▸ **Excerpt to read**:
"""

January 23, 2019
Ten FDC Correctional Institutions Earn Reaccreditation
by the American Correctional Association
TALLAHASSEE, Fla. — The American Correctional Association (ACA) reaccredited ten Florida Department of Corrections’ (FDC) correctional institutions during the ACA’s 2020 Winter Conference.
“Our success with reaccreditation is a testament to our commitment to our public safety mission and to the state of Florida. ACA accreditation is an important and highly respected indicator demonstrating that Florida’s correctional institutions are operated safely, professionally, humanely and in compliance with the U.S. Constitution,” said FDC Secretary Mark S. Inch. “I commend our entire staff for their tireless efforts to ensure FDC facilities meet and exceed professional standards. We look forward to continuous improvement toward our goal of remaining among the top accredited correctional departments in the country and the advancement of our corrections system.”
Over the last year, ACA audit teams visited the ten correctional institutions and conducted comprehensive on-site audits of all aspects of prison operations. The institutions received 100 percent for mandatory requirements and exceeded 90 percent for non-mandatory standards.

"""

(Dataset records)
"""

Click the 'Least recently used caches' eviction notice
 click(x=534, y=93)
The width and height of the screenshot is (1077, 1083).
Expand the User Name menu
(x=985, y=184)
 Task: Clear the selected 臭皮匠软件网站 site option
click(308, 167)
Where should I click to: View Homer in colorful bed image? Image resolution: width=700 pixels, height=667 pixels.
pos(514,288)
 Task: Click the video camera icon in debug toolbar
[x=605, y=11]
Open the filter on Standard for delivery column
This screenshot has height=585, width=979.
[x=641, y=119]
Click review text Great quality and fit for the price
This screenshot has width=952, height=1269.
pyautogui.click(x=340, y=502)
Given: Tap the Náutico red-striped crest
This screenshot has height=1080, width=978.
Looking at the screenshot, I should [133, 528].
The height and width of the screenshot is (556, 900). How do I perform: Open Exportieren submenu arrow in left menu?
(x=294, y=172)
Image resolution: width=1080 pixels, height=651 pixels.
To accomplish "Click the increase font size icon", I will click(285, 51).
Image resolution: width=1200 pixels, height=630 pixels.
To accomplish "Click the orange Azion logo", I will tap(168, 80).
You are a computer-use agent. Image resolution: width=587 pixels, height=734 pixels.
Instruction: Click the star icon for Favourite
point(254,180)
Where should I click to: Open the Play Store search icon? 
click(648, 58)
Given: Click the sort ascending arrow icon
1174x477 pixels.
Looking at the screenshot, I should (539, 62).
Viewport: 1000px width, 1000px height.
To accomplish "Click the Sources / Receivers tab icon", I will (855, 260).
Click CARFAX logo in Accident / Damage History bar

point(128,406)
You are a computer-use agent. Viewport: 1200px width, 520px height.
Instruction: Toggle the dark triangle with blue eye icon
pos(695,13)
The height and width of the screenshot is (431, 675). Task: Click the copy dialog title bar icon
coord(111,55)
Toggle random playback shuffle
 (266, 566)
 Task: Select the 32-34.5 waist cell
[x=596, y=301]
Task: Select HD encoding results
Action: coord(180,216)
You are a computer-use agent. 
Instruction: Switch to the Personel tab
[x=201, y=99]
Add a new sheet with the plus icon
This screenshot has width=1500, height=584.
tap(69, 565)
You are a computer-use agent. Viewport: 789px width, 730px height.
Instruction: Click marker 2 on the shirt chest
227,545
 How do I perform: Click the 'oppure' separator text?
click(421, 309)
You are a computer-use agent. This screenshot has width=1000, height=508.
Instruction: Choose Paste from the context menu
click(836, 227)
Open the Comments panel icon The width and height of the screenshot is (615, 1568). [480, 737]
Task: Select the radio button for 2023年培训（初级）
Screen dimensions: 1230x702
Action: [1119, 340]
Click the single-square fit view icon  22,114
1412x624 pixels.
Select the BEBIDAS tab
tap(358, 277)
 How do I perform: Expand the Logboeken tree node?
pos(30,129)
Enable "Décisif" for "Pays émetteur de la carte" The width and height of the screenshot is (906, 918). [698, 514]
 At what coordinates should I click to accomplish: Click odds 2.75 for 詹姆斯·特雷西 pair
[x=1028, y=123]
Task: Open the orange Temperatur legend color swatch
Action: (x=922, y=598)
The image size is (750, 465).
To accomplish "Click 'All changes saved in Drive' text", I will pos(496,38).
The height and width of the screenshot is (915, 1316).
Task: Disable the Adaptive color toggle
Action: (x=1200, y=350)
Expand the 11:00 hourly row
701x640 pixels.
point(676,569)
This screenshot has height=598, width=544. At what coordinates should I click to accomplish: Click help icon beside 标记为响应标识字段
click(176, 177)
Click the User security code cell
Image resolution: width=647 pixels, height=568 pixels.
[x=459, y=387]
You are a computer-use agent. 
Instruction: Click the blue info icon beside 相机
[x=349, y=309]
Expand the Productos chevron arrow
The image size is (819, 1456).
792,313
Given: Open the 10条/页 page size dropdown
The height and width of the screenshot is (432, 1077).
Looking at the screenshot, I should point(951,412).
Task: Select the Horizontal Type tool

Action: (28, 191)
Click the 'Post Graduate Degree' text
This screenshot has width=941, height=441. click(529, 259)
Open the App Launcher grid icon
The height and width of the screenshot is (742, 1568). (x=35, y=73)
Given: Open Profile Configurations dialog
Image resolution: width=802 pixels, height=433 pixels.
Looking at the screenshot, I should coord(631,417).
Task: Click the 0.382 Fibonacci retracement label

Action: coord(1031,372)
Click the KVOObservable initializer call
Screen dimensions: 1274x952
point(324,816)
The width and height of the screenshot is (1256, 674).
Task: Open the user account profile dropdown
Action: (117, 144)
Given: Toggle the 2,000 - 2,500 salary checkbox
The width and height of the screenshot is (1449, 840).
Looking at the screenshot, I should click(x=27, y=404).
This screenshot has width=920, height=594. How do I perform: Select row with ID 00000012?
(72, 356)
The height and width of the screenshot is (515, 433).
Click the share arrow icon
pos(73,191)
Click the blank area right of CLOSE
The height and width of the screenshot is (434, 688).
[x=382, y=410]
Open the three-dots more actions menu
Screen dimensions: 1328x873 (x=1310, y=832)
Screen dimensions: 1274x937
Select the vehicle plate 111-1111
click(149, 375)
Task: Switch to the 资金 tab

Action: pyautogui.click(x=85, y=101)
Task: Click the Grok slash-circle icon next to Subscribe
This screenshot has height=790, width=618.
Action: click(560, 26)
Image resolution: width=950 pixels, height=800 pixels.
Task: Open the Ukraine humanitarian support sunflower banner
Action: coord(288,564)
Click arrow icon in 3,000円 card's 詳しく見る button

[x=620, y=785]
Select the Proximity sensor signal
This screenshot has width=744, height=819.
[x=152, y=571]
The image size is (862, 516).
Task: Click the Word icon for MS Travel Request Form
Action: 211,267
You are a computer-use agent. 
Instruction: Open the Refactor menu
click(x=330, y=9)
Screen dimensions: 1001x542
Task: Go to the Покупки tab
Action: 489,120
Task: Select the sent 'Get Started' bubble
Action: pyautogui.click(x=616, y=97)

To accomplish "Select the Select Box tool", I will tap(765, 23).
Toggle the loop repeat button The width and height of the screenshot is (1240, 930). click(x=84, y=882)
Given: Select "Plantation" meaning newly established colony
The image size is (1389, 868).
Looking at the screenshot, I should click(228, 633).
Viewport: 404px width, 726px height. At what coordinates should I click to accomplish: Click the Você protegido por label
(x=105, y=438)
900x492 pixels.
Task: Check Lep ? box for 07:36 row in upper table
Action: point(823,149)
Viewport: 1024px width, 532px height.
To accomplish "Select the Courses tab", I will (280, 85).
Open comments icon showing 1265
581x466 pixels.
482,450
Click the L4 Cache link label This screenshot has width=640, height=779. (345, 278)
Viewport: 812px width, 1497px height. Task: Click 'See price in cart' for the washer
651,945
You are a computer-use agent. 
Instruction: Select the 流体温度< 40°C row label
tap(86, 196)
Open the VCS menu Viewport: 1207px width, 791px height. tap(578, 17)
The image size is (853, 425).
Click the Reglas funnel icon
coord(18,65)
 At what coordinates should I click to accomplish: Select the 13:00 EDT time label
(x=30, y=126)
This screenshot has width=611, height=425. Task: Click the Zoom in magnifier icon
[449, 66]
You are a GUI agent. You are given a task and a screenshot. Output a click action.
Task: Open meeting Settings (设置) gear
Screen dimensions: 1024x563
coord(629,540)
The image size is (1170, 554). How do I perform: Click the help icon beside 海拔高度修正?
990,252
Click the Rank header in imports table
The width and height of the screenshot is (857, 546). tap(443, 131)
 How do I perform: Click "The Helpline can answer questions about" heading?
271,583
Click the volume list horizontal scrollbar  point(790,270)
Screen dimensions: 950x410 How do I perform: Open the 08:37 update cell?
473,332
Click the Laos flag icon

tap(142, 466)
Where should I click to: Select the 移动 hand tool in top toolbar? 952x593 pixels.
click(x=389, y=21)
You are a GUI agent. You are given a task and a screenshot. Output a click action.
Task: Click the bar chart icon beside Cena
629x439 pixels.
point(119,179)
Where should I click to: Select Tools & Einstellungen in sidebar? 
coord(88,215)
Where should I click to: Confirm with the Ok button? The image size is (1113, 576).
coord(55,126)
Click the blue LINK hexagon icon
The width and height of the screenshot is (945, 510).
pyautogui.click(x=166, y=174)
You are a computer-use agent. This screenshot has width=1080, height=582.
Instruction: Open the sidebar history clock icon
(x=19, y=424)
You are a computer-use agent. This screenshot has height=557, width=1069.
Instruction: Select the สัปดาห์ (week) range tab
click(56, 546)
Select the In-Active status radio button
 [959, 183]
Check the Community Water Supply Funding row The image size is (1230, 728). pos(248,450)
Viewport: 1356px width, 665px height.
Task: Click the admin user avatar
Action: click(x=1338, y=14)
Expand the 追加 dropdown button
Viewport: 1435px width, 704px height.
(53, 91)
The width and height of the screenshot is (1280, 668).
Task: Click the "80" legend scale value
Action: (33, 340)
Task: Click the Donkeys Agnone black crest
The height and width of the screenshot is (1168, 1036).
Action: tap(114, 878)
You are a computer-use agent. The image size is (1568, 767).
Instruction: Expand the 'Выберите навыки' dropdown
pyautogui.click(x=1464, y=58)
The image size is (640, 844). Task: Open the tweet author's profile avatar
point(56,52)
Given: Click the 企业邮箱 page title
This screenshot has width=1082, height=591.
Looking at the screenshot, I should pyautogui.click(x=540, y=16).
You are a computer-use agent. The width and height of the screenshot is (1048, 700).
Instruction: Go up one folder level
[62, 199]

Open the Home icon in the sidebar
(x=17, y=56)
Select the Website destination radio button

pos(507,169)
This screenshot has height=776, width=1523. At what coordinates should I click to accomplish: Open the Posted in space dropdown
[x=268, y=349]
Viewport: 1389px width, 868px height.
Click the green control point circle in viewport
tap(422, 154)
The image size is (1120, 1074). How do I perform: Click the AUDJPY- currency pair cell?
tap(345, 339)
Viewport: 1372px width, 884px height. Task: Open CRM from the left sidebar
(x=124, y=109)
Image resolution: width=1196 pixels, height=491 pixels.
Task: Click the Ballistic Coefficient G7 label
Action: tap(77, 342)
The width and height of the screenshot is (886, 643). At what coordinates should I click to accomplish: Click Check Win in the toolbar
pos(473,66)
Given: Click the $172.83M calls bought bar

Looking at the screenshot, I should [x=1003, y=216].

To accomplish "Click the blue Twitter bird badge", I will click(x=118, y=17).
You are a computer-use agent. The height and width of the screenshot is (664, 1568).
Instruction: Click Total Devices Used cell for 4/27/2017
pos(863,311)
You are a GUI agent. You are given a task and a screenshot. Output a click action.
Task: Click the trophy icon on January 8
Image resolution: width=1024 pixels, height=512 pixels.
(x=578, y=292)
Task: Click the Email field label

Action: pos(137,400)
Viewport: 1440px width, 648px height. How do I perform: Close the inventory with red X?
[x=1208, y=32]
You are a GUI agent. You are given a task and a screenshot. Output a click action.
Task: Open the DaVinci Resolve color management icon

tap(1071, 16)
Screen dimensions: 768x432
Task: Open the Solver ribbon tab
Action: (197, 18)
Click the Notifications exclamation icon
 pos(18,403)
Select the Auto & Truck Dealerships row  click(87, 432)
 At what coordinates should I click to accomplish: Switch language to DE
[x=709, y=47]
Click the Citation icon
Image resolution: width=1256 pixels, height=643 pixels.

"""

▸ **Task directions**:
Please proceed with the news item about the ACA reaccreditation of ten Florida correctional institutions, continuing it from its last sentence.

▸ **Output below**:
FDC began the process of seeking nationally recognized accreditation from the ACA in 1968. All 50 of Florida’s major institutions are accredited by the ACA. Everglades, Franklin, Martin, Putnam, Taylor, Tomoka, Union Correctional Institutions as well as Reception and Medical Center, South Florida Reception Center and Florida State Prison achieved reaccreditation by the ACA.
For more than 149 years, the ACA has been the recognized worldwide authority in corrections, and its Commission on Accreditation for Corrections certifies correctional facilities.Next year, Okaloosa, Walton, Avon Park, Desoto, Lake, Hernando, Dade and Homestead Correctional Institutions are scheduled to go through the reaccreditation process. Learn more about the American Correctional Association.
As Florida's largest state agency, the Department of Corrections employs 24,000 members statewide, incarcerates approximately 95,000 inmates and supervises nearly 164,000 offenders in the community.